The performance of this machine depends heavily on the first mixer, which converts the incoming RF to an IF at either 829MHz or 2072MHz. As received, it worked fine, but after a week or two it suddenly showed about 30dB attenuation. The 100MHz calibration signal was barely visible. I ruled out everything except the first mixer and first LO, so I bought a Mini-Circuits ZFM-15 mixer (also on eBay) and tried it out on the external mixer port. The ZFM-15 worked fine, so the problem had to be the first mixer.

The Tek 492's first mixer is a stainless steel box with a stripline hybrid and phase shifter printed on an apparently aluminum-clad high-frequency PCB material. The diodes are in a removable module which the manual takes great care to explain is sensitive to damage from everything. Checking with a multimeter showed that one of the two mixer diodes was almost open.

First Mixer (original)

The mixer diode assembly is:

  • Beam lead diodes, which appear to be
  • Welded (ultrasonically?) to
  • Gold traces printed on a
  • Fused quartz substrate, with
  • Gold ribbons, also welded, connecting to a
  • High-frequency laminate, which is glued to a
  • Stainless steel carrier plate, grounded to the frame through a
  • Conductive O-ring.

Short version: Not something I can duplicate, and they don't appear on eBay.

This picture shows the diode module with the quartz substrate held up by one of the three gold ribbons. The gold ribbons are the contacts between the diode module and the stripline board in the mixer. Each ribbon was folded over at the board. I cut the left ribbon at the fold since it was not welded all the way through. The welds on the right ribbon broke. The welds on the center ribbon broke some time after this picture was taken.

The screw hole on the left of the carrier block has a set screw that is used to "null a start spur on band 1", according to the manual. This might refer to the 0Hz response, in which case mine was not adjusted correctly when I got it, as that response has always been off-screen.

Interim Solution

Original and replacement mixers

I etched a replacement board in my kitchen. It's FR4 with the mixer diodes from an old cell phone on it. It works to at least 1.5GHz, but seems to really trail off above 2GHz. I don't have a good source over 2GHz so I can't characterize it well, but this is good enough for zero cost. The cell phone diode might actually be an HSMS-2822 or similar as it has the same topmark.

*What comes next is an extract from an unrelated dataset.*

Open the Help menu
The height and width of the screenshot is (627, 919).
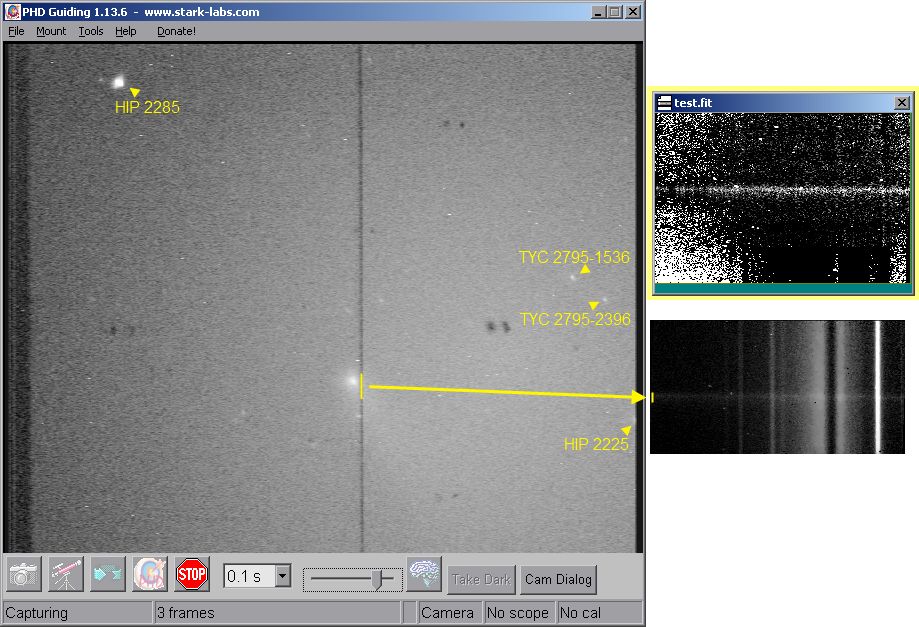pyautogui.click(x=126, y=31)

This board produced a spurious response at 1.1GHz until I put the metal carrier block behind it. It was being grounded only through the mounting screws.

Improvements

I tried two other diodes: HSMS-2822 and HSMS-8202. There was no significant difference in performance at 2GHz.I have replaced the PCB with one produced with holes in the right places and tin plating.

I have tested the replacement diodes with input signals up to 9.5GHz and they work fine, although the noise floor seems high on the upper bands.

A proper replacement would be the HSCH-5330, which Newark stocks. These are expensive ($20 each), fragile, and are supposed to be welded in place.